[Start Dataset rows]
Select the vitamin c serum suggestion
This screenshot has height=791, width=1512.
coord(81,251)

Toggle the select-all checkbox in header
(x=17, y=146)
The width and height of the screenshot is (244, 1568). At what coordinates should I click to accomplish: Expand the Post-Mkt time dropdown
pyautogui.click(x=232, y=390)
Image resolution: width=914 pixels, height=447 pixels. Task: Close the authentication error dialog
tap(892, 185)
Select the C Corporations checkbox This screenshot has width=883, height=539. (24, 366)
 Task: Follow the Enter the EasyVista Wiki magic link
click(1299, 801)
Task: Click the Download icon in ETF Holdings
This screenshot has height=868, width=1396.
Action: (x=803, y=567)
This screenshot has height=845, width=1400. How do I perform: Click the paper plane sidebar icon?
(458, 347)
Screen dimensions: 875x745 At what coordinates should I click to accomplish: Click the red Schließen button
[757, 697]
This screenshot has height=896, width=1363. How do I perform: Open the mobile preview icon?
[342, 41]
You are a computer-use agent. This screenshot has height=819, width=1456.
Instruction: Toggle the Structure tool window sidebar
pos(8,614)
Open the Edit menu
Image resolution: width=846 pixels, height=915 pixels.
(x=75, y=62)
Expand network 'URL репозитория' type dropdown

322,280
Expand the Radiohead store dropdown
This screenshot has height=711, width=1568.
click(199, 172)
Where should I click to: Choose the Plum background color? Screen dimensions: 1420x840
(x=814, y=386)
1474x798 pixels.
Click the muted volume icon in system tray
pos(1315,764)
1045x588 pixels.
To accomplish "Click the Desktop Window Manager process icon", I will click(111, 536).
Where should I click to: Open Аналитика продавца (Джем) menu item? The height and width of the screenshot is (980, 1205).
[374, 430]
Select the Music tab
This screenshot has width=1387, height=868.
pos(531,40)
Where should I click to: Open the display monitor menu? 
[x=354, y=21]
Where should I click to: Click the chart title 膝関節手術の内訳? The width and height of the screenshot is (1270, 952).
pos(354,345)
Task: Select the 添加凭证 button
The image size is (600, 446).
[End Dataset rows]
_Request_. Rewrite the rows as a numbered list, starting with the line that contains "Select the Music tab" and running through the final line of the rows, and leave out any blank lines.

_Solution to this problem_.
1. Select the Music tab
2. This screenshot has width=1387, height=868.
3. pos(531,40)
4. Where should I click to: Open the display monitor menu? 
5. [x=354, y=21]
6. Where should I click to: Click the chart title 膝関節手術の内訳? The width and height of the screenshot is (1270, 952).
7. pos(354,345)
8. Task: Select the 添加凭证 button
9. The image size is (600, 446).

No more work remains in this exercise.